Like most things I’ve done in my life, both failures and successes, there was always a lesson involved.
During my digital nomad year of 2013-14 I pursued a side hustle while solving eLearning problems remotely: writing and submitting travel articles.
I must have submitted more than a dozen, from working with Buddhist monks in Cambodia to touring the castles and cathedrals of France. No magazine or newspaper travel lift-out was safe from my genius.
But actually they were.
Because none of them ever replied.
Until one day I prompted an editor with whom I had a mutual acquaintance, asking for feedback.
“Oh yeah, I read your piece about exploring London’s canals, but I can’t use it,” he said.
“Why not? Was it too short? Too long? Too… watery?”
“Have you ever read our newspaper Derek?” he replied.
I had to admit I hadn’t.
“You write, too, um… well for us. No one will read it.”

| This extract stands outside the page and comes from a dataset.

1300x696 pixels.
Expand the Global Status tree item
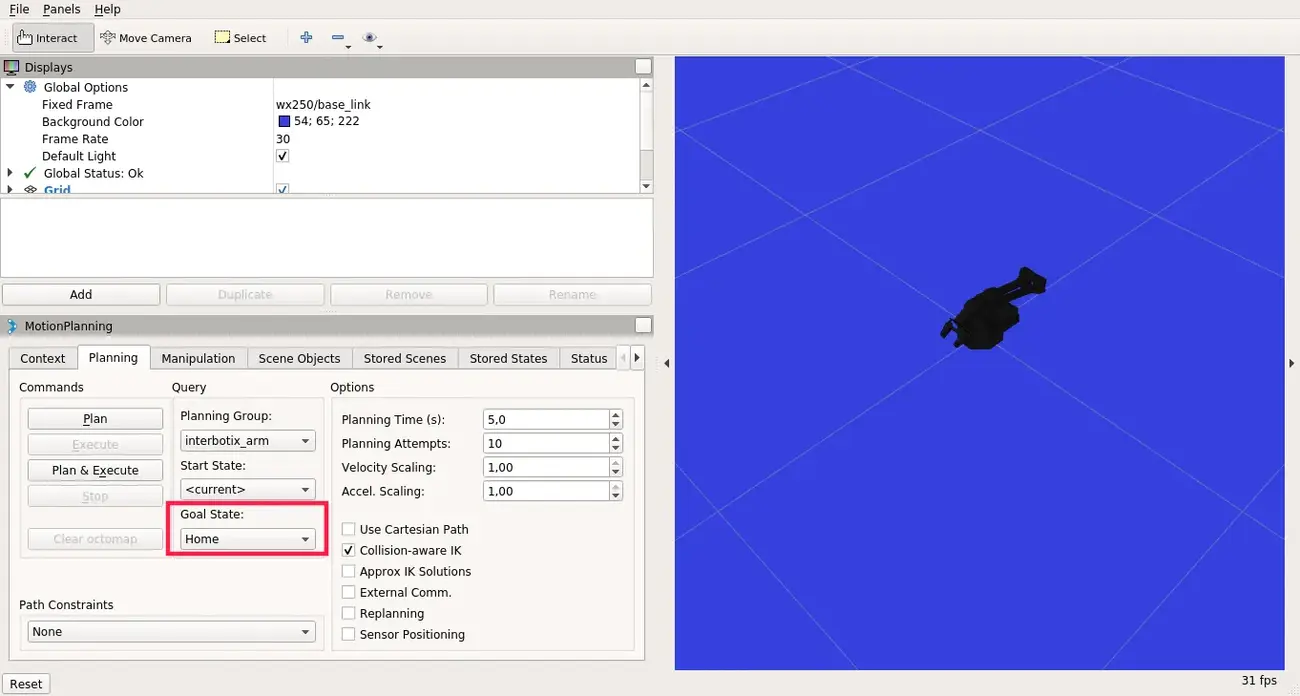10,173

For a brief moment in my head I tried to turn this whack into some kind of a compliment, but it quickly became clear that it wasn’t. I was busted – I wasn’t writing for his audience, I was writing to impress myself.

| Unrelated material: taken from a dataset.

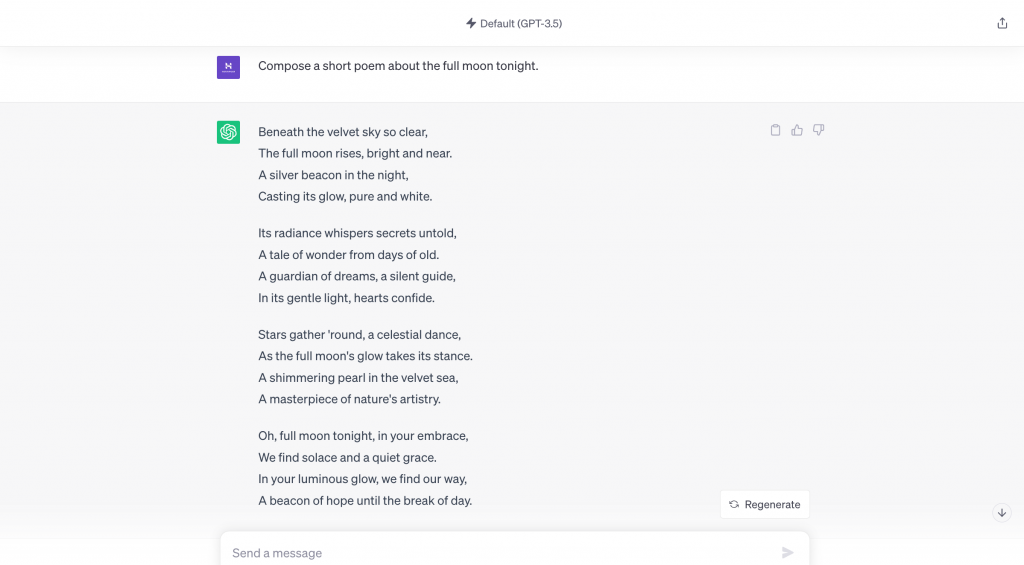
Task: Click the Default (GPT-3.5) model label
Action: click(520, 23)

This lesson may not have helped my travel writing career, but it certainly helped my L&D career, because developing course materials and learning experiences is no different. When we overthink our learning design, write beautiful prose, and gleefully paste in box-ticking copy from legal, detail-heavy process steps from safety experts, and jargon from marketing, we’re often forgetting the people who actually need to use it.
The end result can be courses that are technically correct but practically ineffective.
Learners don’t engage with content because it’s comprehensive, they engage with it because it’s relevant, clear and useful. The best digital learning reduces unnecessary cognitive load. It speaks the learner’s language and respects their time, focusing on take-aways, not technicalities, or flowery wording.
If you can see this in your organisation’s course writing, the solution is to strip back and start with the learner, not the content – because if you’re not catering for the audience, you’re just writing for yourself.